Complications from Pressure Sore

Cellulitis: This acute infection of skin's connective tissue causes pain, redness and swelling, all of which can be severe. Cellulitis can also lead to life-threatening complications, including sepsis and meningitis - an infection of the membrane and fluid surrounding your brain and spinal cord.

Bone and Joint infections: These develop when the infection from a bedsore burrows deep into joints and bones. Joint infections (septic or infectious arthritis) can damage cartilage and tissue within days, whereas bone infections (osteomyelitis) may fester for years if not treated. Eventually, bone infections can lead to bone death and reduced function of joints and limbs.

Necrotizing Fasciitis: This rapidly spreading infection destroys the layers of tissue that surround your muscles. Initial signs and symptoms include fever, pain and massive swelling. Without treatment, death can occur in as little as 12 to 24 hours.

Gas Gangrene (myonecrosis): A rare and severe form of gangrene, myonecrosis develops suddenly and dramatically and spreads so rapidly that changes in tissue are noticeable within minutes. The clostridium bacteria responsible for gas gangrene produce toxins that completely destroy affected muscle tissue and cause potentially fatal systemic problems.
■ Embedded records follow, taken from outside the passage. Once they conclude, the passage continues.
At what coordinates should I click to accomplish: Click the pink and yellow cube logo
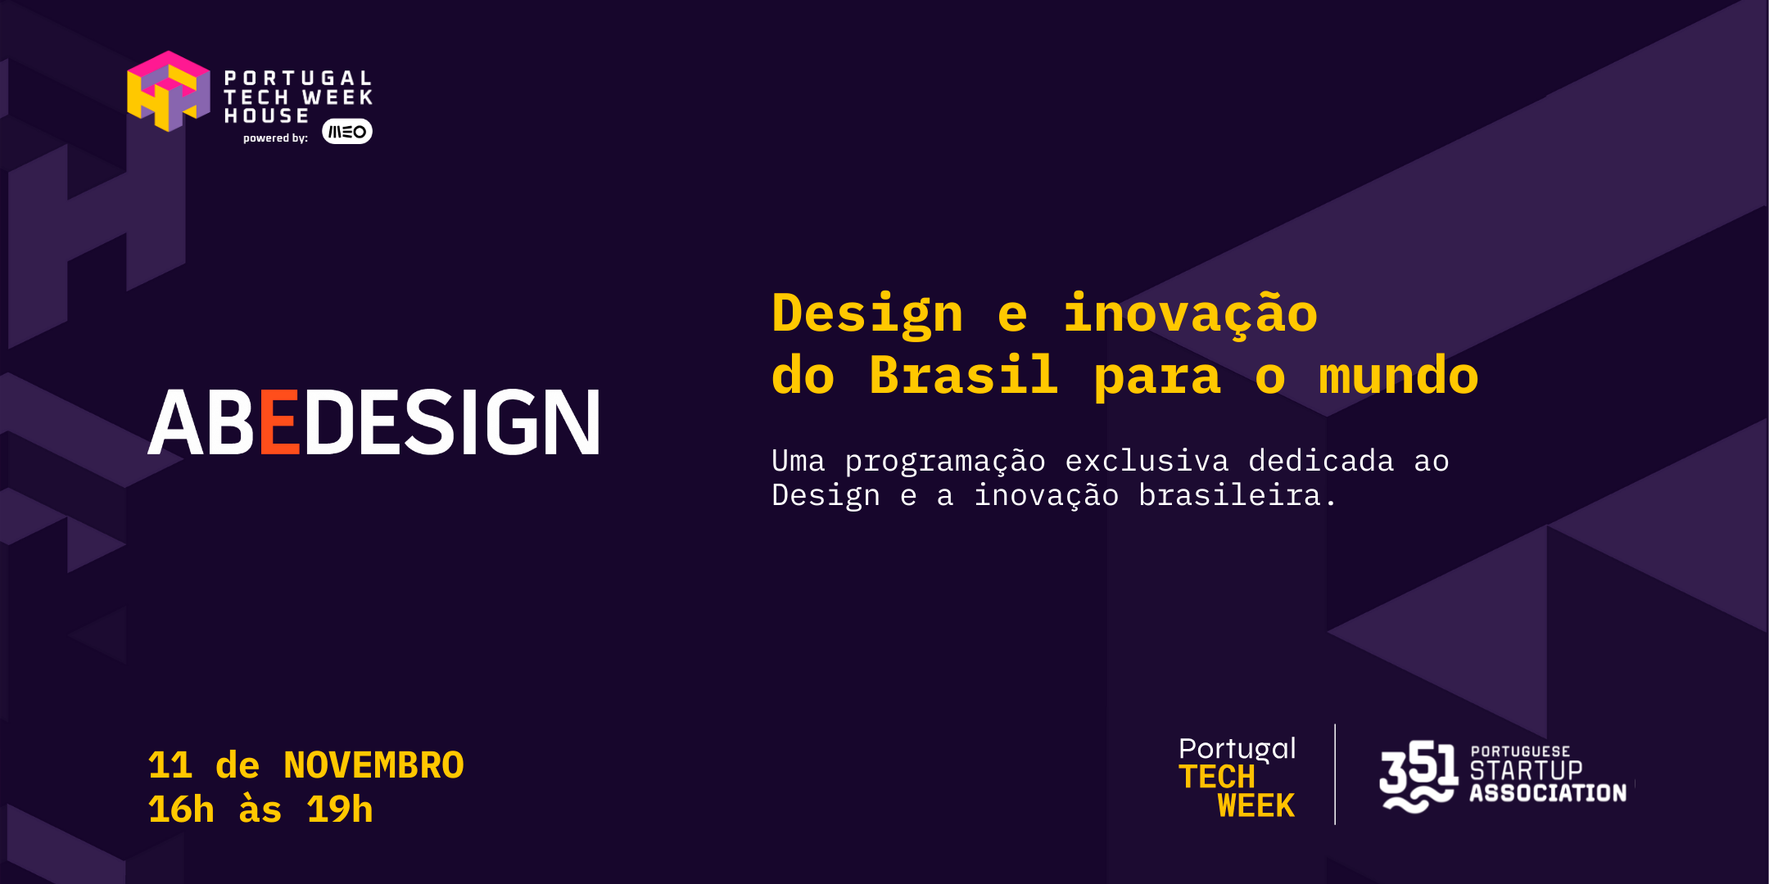[168, 91]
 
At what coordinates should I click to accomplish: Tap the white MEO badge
[347, 132]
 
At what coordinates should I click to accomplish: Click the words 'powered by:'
[275, 138]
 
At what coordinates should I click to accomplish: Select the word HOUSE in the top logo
[267, 116]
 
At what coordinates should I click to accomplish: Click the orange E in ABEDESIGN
[279, 422]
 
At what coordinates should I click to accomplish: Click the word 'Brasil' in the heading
[963, 376]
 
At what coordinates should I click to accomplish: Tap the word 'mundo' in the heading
[1398, 376]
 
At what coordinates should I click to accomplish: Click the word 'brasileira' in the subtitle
[1229, 495]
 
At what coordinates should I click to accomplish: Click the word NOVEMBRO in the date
[373, 765]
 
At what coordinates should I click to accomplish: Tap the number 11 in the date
[170, 765]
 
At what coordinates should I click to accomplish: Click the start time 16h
[181, 810]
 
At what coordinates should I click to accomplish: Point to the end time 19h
[339, 810]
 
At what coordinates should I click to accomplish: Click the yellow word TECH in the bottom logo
[1217, 777]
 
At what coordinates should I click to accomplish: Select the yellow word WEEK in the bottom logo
[1256, 806]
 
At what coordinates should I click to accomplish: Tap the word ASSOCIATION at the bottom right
[1548, 793]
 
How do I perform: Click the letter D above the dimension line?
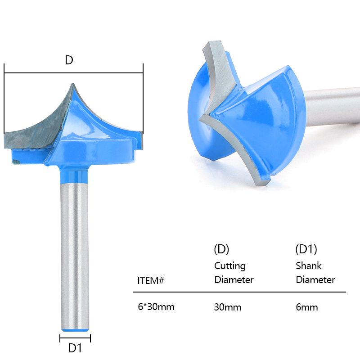[69, 60]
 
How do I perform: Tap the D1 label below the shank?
[75, 348]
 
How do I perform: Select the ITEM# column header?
[151, 280]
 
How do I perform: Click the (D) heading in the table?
[221, 249]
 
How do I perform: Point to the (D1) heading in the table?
[306, 249]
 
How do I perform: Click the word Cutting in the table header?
[230, 266]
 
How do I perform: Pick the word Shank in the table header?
[309, 266]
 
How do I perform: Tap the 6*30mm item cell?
[156, 307]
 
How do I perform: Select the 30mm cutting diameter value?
[228, 307]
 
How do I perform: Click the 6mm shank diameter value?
[307, 307]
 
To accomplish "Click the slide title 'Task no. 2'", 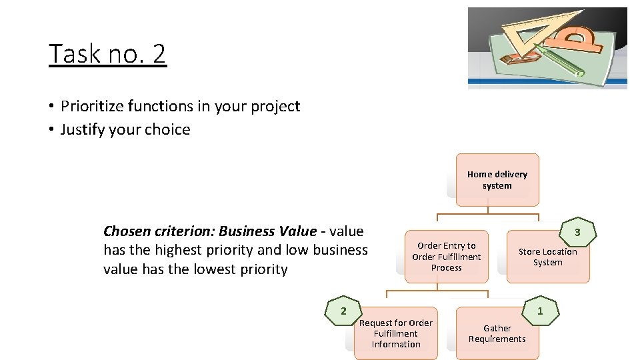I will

Amputation: When left untreated bedsores will continue to fester and destroy live tissue. If left unchecked long enough it will manifest in the bone. This then leads to the need to amputate a limb (usually a leg) to stop the spread of the deeply burrowed wound.

Sepsis: One of the greatest dangers of an advanced pressure sore is sepsis occurs when bacteria from a massive infection enter bloodstream and spread throughout your body - a rapidly progressing, life-threatening condition that can cause shock and organ failure.

Cancer: This is usually an aggressive carcinoma affecting the skin's squamous cells. It often can spread to the lymph nodes by the time it's diagnosed.